§ EXTRACT PROVIDED:
Re: [RFC PATCH 0/1] Address hugetlbfs mmap behavior
From: Prakash Sangappa
Date: Fri May 10 2024 - 12:29:03 EST
> On May 8, 2024, at 10:28 AM, David Hildenbrand <david@xxxxxxxxxx> wrote:
>
> On 08.05.24 19:00, Prakash Sangappa wrote:
>>> On May 7, 2024, at 5:00 AM, David Hildenbrand <david@xxxxxxxxxx> wrote:
>>>
>>> On 03.05.24 03:21, Prakash Sangappa wrote:
>>>> This patch proposes to fix hugetlbfs mmap behavior so that the
>>>> file size does not get updated in the mmap call.
>>>> The current behavior is that hugetlbfs file size will get extended by a
>>>> PROT_WRITE mmap(2) call if mmap size is greater then file size. This is
>>>> not normal filesystem behavior.
>>>> There seem to have been very little discussion about this. There was a
>>>> patch discussion[1] a while back, implying hugetlbfs file size needs
>>>> extending because of the hugetlb page reservations. Looks like this was
>>>> not merged.
>>>> It appears there is no correlation between file size and hugetlb page
>>>> reservations. Take the case of PROT_READ mmap, where the file size is
>>>> not extended even though hugetlb pages are reserved.
>>>> On the other hand ftruncate(2) to increase a file size does not reserve
>>>> hugetlb pages. Also, mmap with MAP_NORESERVE flag extends the file size
>>>> even though hugetlb pages are not reserved.

§ WRITTEN INSTRUCTION 1: Translate this sentence from the hugetlbfs mmap thread into Spanish: "Take the case of PROT_READ mmap, where the file size is not extended even though hugetlb pages are reserved."
§ WRITTEN INSTRUCTION 2: Reproduce the rows of the source data from the one containing "Souscrire (1170, 879)" through the last row, inclusive, substituting "Vie pratique" for "Vie quotidienne" and leaving everything else intact.
The thread above and the rows that follow are unrelated pieces of material.

§ Source data:
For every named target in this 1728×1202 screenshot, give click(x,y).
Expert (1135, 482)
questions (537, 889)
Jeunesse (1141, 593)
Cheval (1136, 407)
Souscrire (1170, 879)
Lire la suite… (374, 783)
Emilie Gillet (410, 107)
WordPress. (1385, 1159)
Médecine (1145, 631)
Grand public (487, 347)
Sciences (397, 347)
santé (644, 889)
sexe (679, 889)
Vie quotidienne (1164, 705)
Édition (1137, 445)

§ CORRECT RESULT 1: Tomemos el caso de mmap con PROT_READ, en el que el tamaño del archivo no se amplía aunque se reservan páginas hugetlb.

§ CORRECT RESULT 2:
Souscrire (1170, 879)
Lire la suite… (374, 783)
Emilie Gillet (410, 107)
WordPress. (1385, 1159)
Médecine (1145, 631)
Grand public (487, 347)
Sciences (397, 347)
santé (644, 889)
sexe (679, 889)
Vie pratique (1164, 705)
Édition (1137, 445)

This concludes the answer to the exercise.